[Stored data entries]
*** Block opens ***
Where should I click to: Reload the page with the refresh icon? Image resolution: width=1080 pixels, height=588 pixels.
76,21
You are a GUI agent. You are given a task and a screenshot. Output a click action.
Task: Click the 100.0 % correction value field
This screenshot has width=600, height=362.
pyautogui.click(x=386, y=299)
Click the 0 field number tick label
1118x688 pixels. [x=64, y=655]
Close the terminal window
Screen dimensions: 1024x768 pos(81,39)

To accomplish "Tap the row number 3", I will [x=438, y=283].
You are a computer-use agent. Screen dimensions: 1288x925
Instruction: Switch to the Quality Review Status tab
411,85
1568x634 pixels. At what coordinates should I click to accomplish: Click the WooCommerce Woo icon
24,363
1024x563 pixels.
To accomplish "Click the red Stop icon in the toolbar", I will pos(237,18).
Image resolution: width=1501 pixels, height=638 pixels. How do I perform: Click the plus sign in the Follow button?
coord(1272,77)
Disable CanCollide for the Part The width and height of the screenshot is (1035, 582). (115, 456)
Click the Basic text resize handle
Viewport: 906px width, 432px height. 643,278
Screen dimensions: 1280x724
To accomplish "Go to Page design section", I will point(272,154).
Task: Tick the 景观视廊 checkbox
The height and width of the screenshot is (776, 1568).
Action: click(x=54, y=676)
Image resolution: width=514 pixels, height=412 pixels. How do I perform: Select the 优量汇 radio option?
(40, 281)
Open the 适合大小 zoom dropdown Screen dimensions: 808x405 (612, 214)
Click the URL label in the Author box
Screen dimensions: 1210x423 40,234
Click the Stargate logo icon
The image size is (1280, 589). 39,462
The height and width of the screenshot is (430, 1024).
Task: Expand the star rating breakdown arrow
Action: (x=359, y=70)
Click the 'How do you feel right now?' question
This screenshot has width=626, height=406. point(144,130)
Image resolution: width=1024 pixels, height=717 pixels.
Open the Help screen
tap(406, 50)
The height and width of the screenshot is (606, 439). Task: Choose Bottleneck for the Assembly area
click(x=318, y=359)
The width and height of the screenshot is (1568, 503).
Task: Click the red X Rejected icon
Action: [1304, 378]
*** Block closes ***
Exercise. What is wanted is the full set of entries above, reproduced exactly.

Completed task.
Where should I click to: Reload the page with the refresh icon? Image resolution: width=1080 pixels, height=588 pixels.
76,21
You are a GUI agent. You are given a task and a screenshot. Output a click action.
Task: Click the 100.0 % correction value field
This screenshot has width=600, height=362.
pyautogui.click(x=386, y=299)
Click the 0 field number tick label
1118x688 pixels. [x=64, y=655]
Close the terminal window
Screen dimensions: 1024x768 pos(81,39)

To accomplish "Tap the row number 3", I will [x=438, y=283].
You are a computer-use agent. Screen dimensions: 1288x925
Instruction: Switch to the Quality Review Status tab
411,85
1568x634 pixels. At what coordinates should I click to accomplish: Click the WooCommerce Woo icon
24,363
1024x563 pixels.
To accomplish "Click the red Stop icon in the toolbar", I will pos(237,18).
Image resolution: width=1501 pixels, height=638 pixels. How do I perform: Click the plus sign in the Follow button?
coord(1272,77)
Disable CanCollide for the Part The width and height of the screenshot is (1035, 582). (115, 456)
Click the Basic text resize handle
Viewport: 906px width, 432px height. 643,278
Screen dimensions: 1280x724
To accomplish "Go to Page design section", I will point(272,154).
Task: Tick the 景观视廊 checkbox
The height and width of the screenshot is (776, 1568).
Action: click(x=54, y=676)
Image resolution: width=514 pixels, height=412 pixels. How do I perform: Select the 优量汇 radio option?
(40, 281)
Open the 适合大小 zoom dropdown Screen dimensions: 808x405 (612, 214)
Click the URL label in the Author box
Screen dimensions: 1210x423 40,234
Click the Stargate logo icon
The image size is (1280, 589). 39,462
The height and width of the screenshot is (430, 1024).
Task: Expand the star rating breakdown arrow
Action: (x=359, y=70)
Click the 'How do you feel right now?' question
This screenshot has width=626, height=406. point(144,130)
Image resolution: width=1024 pixels, height=717 pixels.
Open the Help screen
tap(406, 50)
The height and width of the screenshot is (606, 439). Task: Choose Bottleneck for the Assembly area
click(x=318, y=359)
The width and height of the screenshot is (1568, 503).
Task: Click the red X Rejected icon
Action: [1304, 378]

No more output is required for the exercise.